= Goal of the exercise =
Find the line holding "Data Structures (770, 1664)" in the entries below. Give it again exactly, along with every line after it up to and including the line holding "[Open chat] (1422, 1809)".

(Material provided begins)

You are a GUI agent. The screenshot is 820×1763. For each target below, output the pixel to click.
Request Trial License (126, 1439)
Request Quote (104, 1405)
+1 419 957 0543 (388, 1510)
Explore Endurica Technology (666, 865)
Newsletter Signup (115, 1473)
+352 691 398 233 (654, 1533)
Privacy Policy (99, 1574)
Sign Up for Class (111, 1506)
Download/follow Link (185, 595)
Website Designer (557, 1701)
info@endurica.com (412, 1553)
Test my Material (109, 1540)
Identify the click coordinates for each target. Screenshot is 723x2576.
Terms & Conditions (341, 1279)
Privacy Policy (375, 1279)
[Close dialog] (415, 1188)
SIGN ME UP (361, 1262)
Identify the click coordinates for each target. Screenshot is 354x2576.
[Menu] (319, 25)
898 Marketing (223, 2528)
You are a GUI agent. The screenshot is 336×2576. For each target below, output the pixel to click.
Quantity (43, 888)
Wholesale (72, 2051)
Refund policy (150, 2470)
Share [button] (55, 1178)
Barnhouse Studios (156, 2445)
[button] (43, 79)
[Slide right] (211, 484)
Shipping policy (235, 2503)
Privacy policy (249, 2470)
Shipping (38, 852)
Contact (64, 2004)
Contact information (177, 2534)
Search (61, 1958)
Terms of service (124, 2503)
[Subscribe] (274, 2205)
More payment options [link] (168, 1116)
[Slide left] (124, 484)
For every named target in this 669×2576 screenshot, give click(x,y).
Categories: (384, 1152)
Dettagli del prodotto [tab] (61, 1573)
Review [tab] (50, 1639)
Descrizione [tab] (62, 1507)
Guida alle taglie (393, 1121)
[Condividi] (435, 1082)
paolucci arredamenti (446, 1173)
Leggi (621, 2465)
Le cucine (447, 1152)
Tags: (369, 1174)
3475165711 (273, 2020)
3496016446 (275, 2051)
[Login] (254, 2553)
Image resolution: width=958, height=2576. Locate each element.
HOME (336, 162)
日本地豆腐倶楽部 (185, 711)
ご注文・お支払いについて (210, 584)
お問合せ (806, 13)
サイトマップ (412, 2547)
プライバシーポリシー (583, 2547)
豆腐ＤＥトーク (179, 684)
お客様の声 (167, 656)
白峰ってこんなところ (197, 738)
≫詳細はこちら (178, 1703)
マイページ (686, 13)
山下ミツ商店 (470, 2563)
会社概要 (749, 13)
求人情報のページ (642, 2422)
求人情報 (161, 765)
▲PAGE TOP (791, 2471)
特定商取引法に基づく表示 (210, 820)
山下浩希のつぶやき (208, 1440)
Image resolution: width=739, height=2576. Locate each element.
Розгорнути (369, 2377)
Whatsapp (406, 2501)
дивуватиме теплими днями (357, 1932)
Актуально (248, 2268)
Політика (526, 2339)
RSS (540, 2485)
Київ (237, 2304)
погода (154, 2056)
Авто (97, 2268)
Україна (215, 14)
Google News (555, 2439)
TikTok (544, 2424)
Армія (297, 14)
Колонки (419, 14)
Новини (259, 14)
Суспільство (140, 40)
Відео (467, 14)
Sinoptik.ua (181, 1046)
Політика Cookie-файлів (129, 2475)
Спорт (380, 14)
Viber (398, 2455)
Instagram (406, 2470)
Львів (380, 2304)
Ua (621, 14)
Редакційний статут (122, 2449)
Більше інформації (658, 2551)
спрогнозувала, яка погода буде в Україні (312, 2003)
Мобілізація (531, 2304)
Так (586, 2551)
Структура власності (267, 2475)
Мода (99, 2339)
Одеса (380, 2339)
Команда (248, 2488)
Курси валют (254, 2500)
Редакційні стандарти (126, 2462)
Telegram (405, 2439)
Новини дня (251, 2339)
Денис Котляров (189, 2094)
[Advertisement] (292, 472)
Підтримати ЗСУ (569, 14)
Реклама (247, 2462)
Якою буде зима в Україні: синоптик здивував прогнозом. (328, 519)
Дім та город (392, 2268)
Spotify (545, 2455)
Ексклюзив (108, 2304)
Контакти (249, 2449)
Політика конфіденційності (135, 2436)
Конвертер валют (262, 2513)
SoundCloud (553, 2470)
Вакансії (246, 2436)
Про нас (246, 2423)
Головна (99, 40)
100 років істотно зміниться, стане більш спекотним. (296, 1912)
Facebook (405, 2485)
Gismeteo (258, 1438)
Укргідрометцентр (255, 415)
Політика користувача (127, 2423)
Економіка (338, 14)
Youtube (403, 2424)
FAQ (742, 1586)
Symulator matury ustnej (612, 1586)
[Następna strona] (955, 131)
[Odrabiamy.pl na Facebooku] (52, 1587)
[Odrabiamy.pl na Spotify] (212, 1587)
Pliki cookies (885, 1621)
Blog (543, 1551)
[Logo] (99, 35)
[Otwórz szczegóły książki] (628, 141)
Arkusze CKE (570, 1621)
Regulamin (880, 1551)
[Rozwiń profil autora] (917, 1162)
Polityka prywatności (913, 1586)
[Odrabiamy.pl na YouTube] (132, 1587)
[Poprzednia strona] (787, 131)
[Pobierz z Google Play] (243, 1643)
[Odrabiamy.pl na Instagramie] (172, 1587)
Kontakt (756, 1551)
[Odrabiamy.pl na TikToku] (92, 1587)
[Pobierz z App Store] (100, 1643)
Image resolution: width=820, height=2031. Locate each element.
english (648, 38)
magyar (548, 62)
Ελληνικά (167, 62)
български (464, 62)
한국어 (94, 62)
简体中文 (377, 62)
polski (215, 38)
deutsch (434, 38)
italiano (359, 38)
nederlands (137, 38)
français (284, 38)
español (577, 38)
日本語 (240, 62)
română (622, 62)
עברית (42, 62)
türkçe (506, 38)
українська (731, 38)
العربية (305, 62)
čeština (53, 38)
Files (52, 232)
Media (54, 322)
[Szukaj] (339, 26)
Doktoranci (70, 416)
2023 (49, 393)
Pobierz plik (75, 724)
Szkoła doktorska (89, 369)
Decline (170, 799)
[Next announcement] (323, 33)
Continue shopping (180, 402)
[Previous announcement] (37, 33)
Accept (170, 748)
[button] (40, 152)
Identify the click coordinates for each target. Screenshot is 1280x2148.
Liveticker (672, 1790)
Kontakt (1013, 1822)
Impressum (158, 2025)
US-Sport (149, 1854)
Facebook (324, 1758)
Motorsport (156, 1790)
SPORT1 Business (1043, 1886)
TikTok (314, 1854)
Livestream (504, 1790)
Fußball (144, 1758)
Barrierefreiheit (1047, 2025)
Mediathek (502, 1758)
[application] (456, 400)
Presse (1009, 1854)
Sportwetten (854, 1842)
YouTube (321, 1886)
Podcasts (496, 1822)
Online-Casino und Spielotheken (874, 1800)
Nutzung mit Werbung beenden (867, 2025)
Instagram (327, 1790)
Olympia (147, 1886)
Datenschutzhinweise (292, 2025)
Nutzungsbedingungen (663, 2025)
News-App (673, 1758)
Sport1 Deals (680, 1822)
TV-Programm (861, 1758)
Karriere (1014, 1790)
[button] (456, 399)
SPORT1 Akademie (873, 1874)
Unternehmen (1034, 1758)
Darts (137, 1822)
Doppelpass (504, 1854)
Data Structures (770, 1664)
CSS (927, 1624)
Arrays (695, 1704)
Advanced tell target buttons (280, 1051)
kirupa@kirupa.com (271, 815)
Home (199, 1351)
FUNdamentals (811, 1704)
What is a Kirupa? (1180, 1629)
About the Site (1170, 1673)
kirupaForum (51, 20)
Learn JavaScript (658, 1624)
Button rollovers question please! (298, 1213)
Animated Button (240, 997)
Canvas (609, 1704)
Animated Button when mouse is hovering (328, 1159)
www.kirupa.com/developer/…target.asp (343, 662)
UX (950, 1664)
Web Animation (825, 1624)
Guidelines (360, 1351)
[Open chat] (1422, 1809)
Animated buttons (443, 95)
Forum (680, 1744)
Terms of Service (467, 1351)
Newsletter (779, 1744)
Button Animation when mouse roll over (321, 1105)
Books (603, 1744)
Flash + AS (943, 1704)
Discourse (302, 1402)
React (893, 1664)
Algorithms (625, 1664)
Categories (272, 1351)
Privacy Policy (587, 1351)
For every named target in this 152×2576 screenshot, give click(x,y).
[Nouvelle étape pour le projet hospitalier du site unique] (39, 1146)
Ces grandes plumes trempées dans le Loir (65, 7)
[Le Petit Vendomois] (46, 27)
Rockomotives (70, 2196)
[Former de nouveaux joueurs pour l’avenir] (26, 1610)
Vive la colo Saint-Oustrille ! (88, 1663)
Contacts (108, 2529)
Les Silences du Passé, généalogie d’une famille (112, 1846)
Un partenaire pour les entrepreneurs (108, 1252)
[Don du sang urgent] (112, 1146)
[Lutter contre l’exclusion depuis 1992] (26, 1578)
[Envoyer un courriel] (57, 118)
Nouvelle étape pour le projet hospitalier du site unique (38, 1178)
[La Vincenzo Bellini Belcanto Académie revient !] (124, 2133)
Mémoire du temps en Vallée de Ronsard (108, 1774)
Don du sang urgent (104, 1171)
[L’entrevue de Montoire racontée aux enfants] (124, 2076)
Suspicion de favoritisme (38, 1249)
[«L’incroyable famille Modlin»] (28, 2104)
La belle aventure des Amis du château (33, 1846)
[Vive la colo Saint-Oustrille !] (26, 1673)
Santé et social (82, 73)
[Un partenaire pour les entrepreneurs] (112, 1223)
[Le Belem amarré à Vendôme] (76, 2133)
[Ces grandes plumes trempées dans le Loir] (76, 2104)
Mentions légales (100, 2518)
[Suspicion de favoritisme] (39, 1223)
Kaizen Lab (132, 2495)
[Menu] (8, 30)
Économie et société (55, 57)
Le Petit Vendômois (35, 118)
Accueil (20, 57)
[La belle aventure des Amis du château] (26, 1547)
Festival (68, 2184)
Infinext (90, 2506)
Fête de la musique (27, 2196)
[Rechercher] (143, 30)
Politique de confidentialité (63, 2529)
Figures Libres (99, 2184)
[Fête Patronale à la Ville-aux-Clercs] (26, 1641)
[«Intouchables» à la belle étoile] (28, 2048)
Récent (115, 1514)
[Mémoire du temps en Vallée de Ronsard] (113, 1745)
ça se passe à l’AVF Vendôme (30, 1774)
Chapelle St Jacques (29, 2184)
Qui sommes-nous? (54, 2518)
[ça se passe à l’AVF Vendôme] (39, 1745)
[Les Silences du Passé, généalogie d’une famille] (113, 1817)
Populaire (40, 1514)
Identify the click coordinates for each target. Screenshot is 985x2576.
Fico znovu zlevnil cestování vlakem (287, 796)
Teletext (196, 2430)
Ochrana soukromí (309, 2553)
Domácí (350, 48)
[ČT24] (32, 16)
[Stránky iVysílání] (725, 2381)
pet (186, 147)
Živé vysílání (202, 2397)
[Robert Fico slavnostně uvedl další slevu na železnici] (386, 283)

(Material provided ends)

= Solution to this problem =
Data Structures (770, 1664)
CSS (927, 1624)
Arrays (695, 1704)
Advanced tell target buttons (280, 1051)
kirupa@kirupa.com (271, 815)
Home (199, 1351)
FUNdamentals (811, 1704)
What is a Kirupa? (1180, 1629)
About the Site (1170, 1673)
kirupaForum (51, 20)
Learn JavaScript (658, 1624)
Button rollovers question please! (298, 1213)
Animated Button (240, 997)
Canvas (609, 1704)
Animated Button when mouse is hovering (328, 1159)
www.kirupa.com/developer/…target.asp (343, 662)
UX (950, 1664)
Web Animation (825, 1624)
Guidelines (360, 1351)
[Open chat] (1422, 1809)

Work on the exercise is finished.